**SELECTED EXTRACT**
# Legend Tv/dvd Problems



## Partsman Ed (Aug 26, 2008)

Anyone experience problems with the TV/DVD combo and if so where did you send it to get it serviced?? Ours worked fine when we used in in March, but tried it this weekend (playing a DVD-tried 3 different ones) and it displays no disc.

Any help would be appreicated.


----------



## outback loft (Sep 22, 2008)

Partsman Ed said:


> Anyone experience problems with the TV/DVD combo and if so where did you send it to get it serviced?? Ours worked fine when we used in in March, but tried it this weekend (playing a DVD-tried 3 different ones) and it displays no disc.
> 
> Any help would be appreicated.


I had one in my trailer and actually swapped it out with the nice Samsung I had in my old trailer. The Legend tv/dvd was just garbage. Mine did play dvd's, but horribly, it wasn't the greatest for tv quality either. I just popped that one in the bracket from my old trailer and left it for the next person to deal with.


----------



## Hanson (Jul 27, 2009)

The DVD did never work in our tv, we had it replaced with a samsung under warranty.


----------



## Partsman Ed (Aug 26, 2008)

**EXERCISE BRIEF**
Please copy the part of the forum thread on the Legend TV/DVD combo that opens with the words containing "I had one in" and closes with "(Jul 27, 2009)", renaming "trailer" to "camper" throughout.

**DATA**
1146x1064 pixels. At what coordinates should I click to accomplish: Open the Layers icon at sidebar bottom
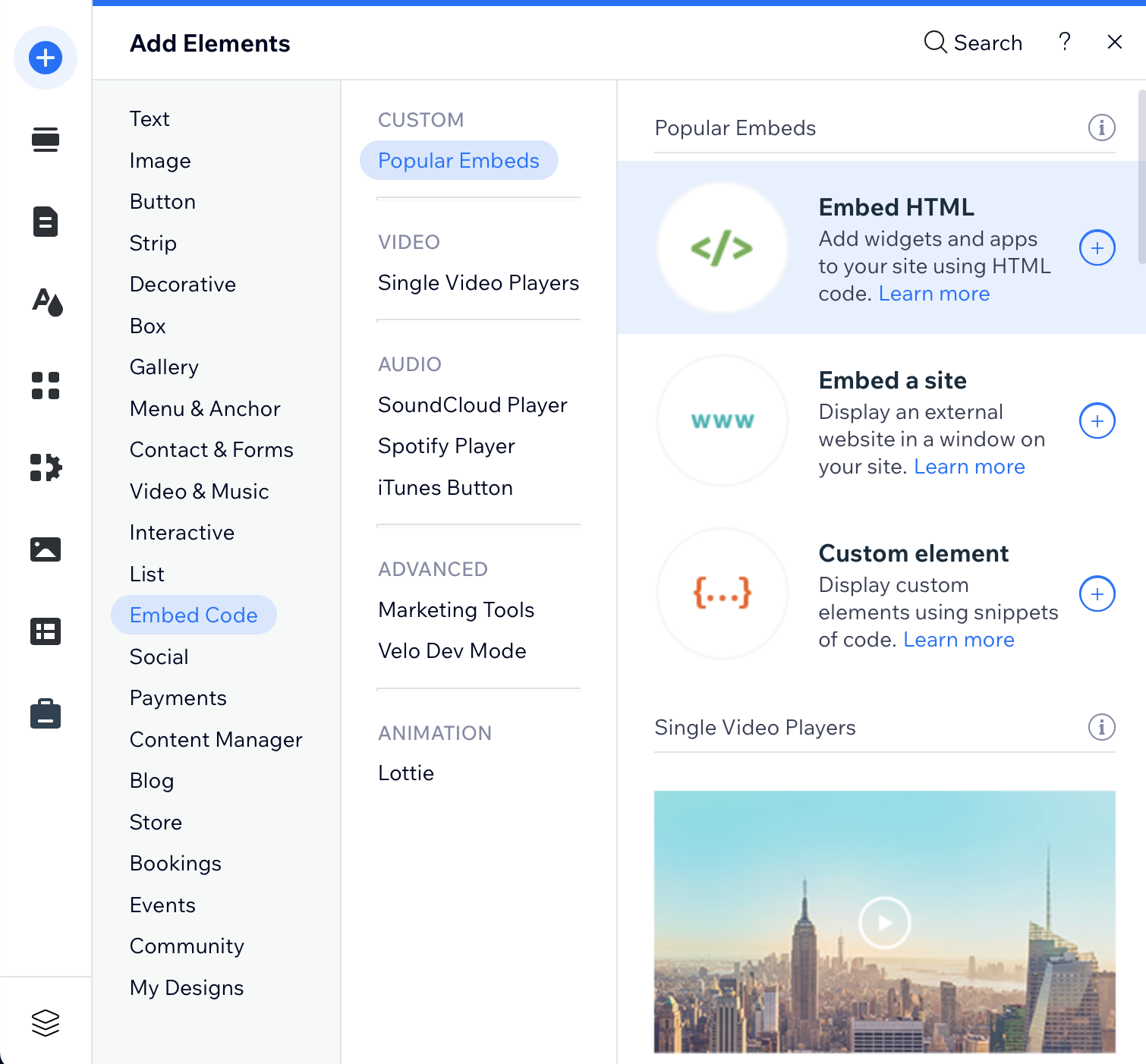click(46, 1022)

**OUTPUT OF THE EXERCISE**
I had one in my camper and actually swapped it out with the nice Samsung I had in my old camper. The Legend tv/dvd was just garbage. Mine did play dvd's, but horribly, it wasn't the greatest for tv quality either. I just popped that one in the bracket from my old camper and left it for the next person to deal with.


----------



## Hanson (Jul 27, 2009)